Alle 19 i biancorossi affrontano il penultimo impegno in Eurolega sfidando lo Zalgiris. Sanders verso il rientro
Eurolega, stasera Milano in trasferta a Kaunas© Foto LaPresse

ROMA - Con l'infermeria sempre piena ma con tanta voglia di vincere per provare ad abbandonare l'ultimo posto in graduatoria e chiudere positivamente questa stagione europea che ha riservato ben poche soddisfazioni all'ambiente, l'EA7 Milano questa sera alle 19 si appresta ad affrontare a Kaunas l'ultimo impegno in trasferta di Eurolega, prima di far calare il sipario continentale, almeno per quest'anno, la prossima settimana al Forum contro l'Unics. Lo Zalgiris padrone di casa è come Milano oramai fuori matematicamente dai playoff, ma resta una formazione molto ostica da affrontare (tira con il 51.8% da due e il 38.5%) anche perché si presenta al match di stasera con tre vittorie ottenute nelle ultime quattro gare giocate in Eurolega. A rendere più difficile, come detto, il compito a Milano c'è anche la persistente emergenza infortuni: contro i lituani resteranno ancora ai box infatti Dragic, Simon, Fontecchio, Cerella e Kalnietis che allo Zalgiris ha giocato per sette anni - divisi in due diverse esperienze - vincendo quattro campionati lituani e quattro leghe baltiche. L'unica nota lieta per i biancorossi è il recupero quasi certo di Sanders che ha smaltito la botta al ginocchio rimediata contro Cremona. 

REPESA - Vincere nonostante le evidenti difficoltà nelle rotazioni per congedarsi al meglio dall'Europa. È questo quello che sostanzialmente chiede il coach biancorosso Jasmin Repesa presentando la trasferta di stasera: "Stiamo attraversando un momento non facile perché, con tanti infortunati dobbiamo far giocare alcuni giocatori fuori dal loro ruolo naturale e per far ciò servirebbero tanti allenamenti che ovviamente non siamo in grado di fare. Ora ci concentriamo sul match di stasera perché vogliamo chiudere positivamente una stagione di Eurolega che non è andata come volevamo. Eravamo partiti bene poi nella fase centrale siamo calati e questo ci è costato caro.
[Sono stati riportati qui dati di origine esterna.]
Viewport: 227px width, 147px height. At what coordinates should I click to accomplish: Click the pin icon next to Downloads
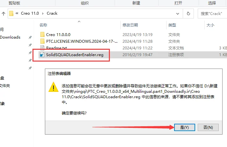click(x=30, y=37)
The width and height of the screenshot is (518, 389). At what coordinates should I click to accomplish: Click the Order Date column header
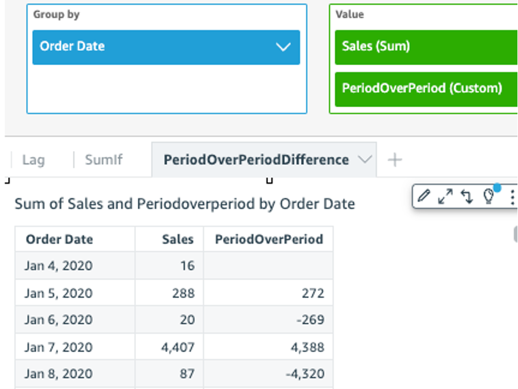[59, 239]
Dopo siamo di nuovo cresciuti ma non siamo riusciti a portare a casa match in cui abbiamo giocato di fatto alla pari con gli avversari come quelli con Efes e Real. Questo non ci ha permesso di agganciare nuovamente i playoff. Anche gli infortuni hanno giocato un ruolo chiave - chiosa Repesa - ma non devono diventare un alibi".